Meyer hails PCC's success in helping ordinary people

Meyer: lawyers aren’t needed

The Press Complaints Commission has trumpeted its success at resolving invasion of privacy complaints by ordinary people – pointing out that it is not there just for celebrities.

This week the Commission revealed that just 2 per cent of privacy complaints in 2003 involved people in the public eye – and more than half concerned the regional rather than national press.

Speaking at the West of Scotland Newspaper Press Fund Annual Lunch, PCC chairman Sir Christopher Meyer said: “Privacy issues overwhelmingly concern ordinary members of the public who are caught up in the media spotlight for one reason or another.
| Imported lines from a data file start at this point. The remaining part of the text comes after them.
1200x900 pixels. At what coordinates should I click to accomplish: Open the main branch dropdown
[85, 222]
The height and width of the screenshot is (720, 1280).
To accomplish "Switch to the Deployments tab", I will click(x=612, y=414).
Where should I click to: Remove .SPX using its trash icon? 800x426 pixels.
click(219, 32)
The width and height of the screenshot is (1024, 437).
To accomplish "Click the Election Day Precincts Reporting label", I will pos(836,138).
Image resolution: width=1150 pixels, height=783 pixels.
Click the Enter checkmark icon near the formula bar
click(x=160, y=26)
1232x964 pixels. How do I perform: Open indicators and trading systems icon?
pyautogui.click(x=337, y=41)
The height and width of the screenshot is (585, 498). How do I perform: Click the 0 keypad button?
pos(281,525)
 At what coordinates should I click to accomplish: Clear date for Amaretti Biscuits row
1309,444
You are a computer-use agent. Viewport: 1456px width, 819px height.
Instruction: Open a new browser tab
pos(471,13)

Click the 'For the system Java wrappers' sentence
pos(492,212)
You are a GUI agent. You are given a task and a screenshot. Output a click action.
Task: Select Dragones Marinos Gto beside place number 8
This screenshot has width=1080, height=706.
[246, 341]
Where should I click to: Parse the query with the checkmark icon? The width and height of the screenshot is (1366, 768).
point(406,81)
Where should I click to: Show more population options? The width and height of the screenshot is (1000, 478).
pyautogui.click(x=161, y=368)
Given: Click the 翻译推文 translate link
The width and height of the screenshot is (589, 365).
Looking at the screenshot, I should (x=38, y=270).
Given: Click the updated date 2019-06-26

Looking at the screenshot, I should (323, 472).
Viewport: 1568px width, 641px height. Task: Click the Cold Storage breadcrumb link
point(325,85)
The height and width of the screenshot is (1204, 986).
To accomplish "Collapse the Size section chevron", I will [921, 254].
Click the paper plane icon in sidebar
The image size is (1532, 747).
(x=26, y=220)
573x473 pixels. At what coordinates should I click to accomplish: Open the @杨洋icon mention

“These are the people we are primarily here to help – people who simply do not have the resources, the time or the willingness to expose themselves to more publicity to try their chances in the courts.”

Meyer said 96 per cent of complainants said they were satisfied with the Commission’s work. And he urged anyone tempted to pay for lawyers to handle their dealings with the PCC, not to bother.

“There is no need to use a lawyer at all to get satisfaction,” he said. “But when people do – and they must be free to do so – our report [2003 Annual Report] warns that the process will take up to 50 per cent longer, that it will cost them money for a service that is free, and that it will have no discernible effect on the outcome.”

The PCC’s annual report shows the total number of complaints rose 39 per cent to a record 3,649 in 2003.

Some 11.4 per cent concerned privacy, 5.7 per cent involved intrusion into grief or shock and 2.8 per cent were about the reporting of children.

The largest number of complaints (53.3 per cent) were about accuracy, followed by discrimination complaints at 17.2 per cent. The vast majority of discrimination complaints involved general disapproval of a news item rather than people with specific grievances.

Last week, a new version of the Editors’ Code of Practice, which underpins the work of the PCC, was issued. It bans the interception of private digital communications and amends the rules over payments to criminals.

The new code can be viewed at www.pcc.org.uk.